PostgreSQL Native Partitioning vs Application Sharding

Feature	PG Partitioning	Application Sharding
Routing	Transparent (PG handles it)	Application code
Cross-partition joins	Native SQL	Manual merge
Transactions	Full ACID	Distributed (2PC or saga)
Max data size	Single server limits	Unlimited
Operational complexity	Low	High
Foreign keys	Limited	None
Scaling dimension	Storage, query performance	Everything

Hybrid Approach: Partition Within Shards

The most scalable architecture combines both:

Application Sharding (by address prefix)
+------------------+  +------------------+  +------------------+
| Shard 0 (0x0-5)  |  | Shard 1 (0x6-a)  |  | Shard 2 (0xb-f)  |
| +---------+      |  | +---------+      |  | +---------+      |
| | Part Q1 |      |  | | Part Q1 |      |  | | Part Q1 |      |
| | Part Q2 |      |  | | Part Q2 |      |  | | Part Q2 |      |
| | Part Q3 |      |  | | Part Q3 |      |  | | Part Q3 |      |
| | Part Q4 |      |  | | Part Q4 |      |  | | Part Q4 |      |
| +---------+      |  | +---------+      |  | +---------+      |
+------------------+  +------------------+  +------------------+

Sharding handles horizontal scaling across machines.

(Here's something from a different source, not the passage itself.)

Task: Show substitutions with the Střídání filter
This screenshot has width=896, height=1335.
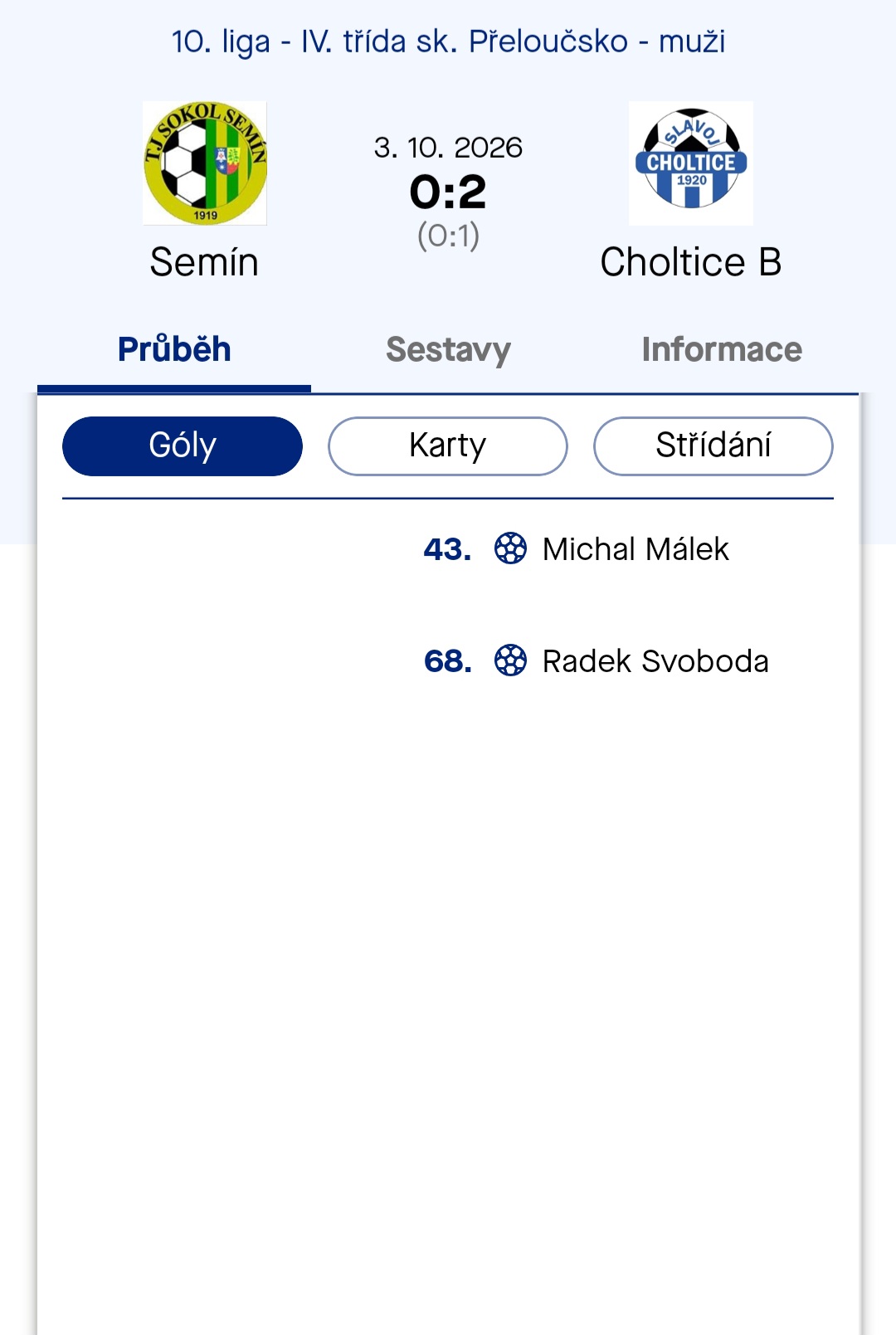Action: click(713, 446)
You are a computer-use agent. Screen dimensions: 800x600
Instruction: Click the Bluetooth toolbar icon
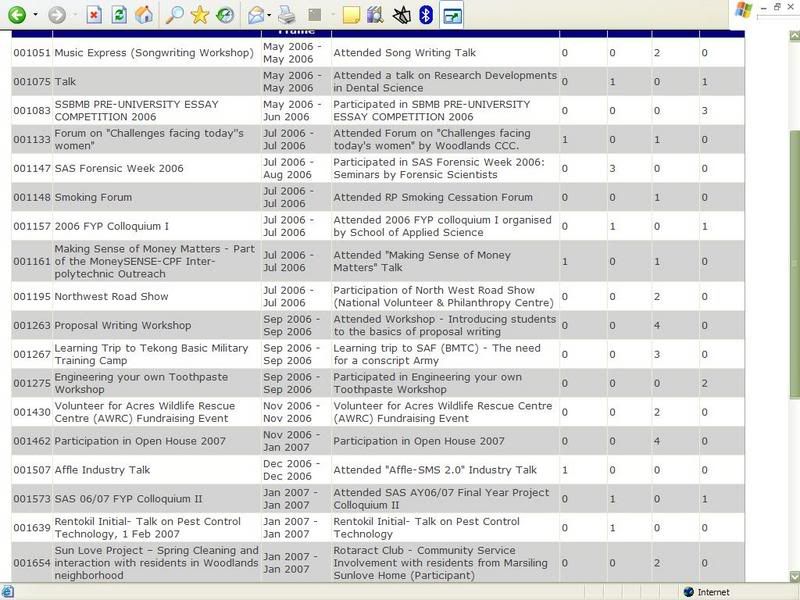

Within each shard, partitioning handles query performance and maintenance efficiency.

Conclusion

Start with PostgreSQL native partitioning — it is transparent, supports joins, and has minimal operational overhead. Graduate to application-level sharding only when a single server cannot handle your write throughput, data volume, or query load. Use consistent hashing to minimize data redistribution when adding shards, design your shard key to match your primary access pattern, and expect cross-shard queries to be expensive. For maximum scale, combine sharding across servers with partitioning within each shard.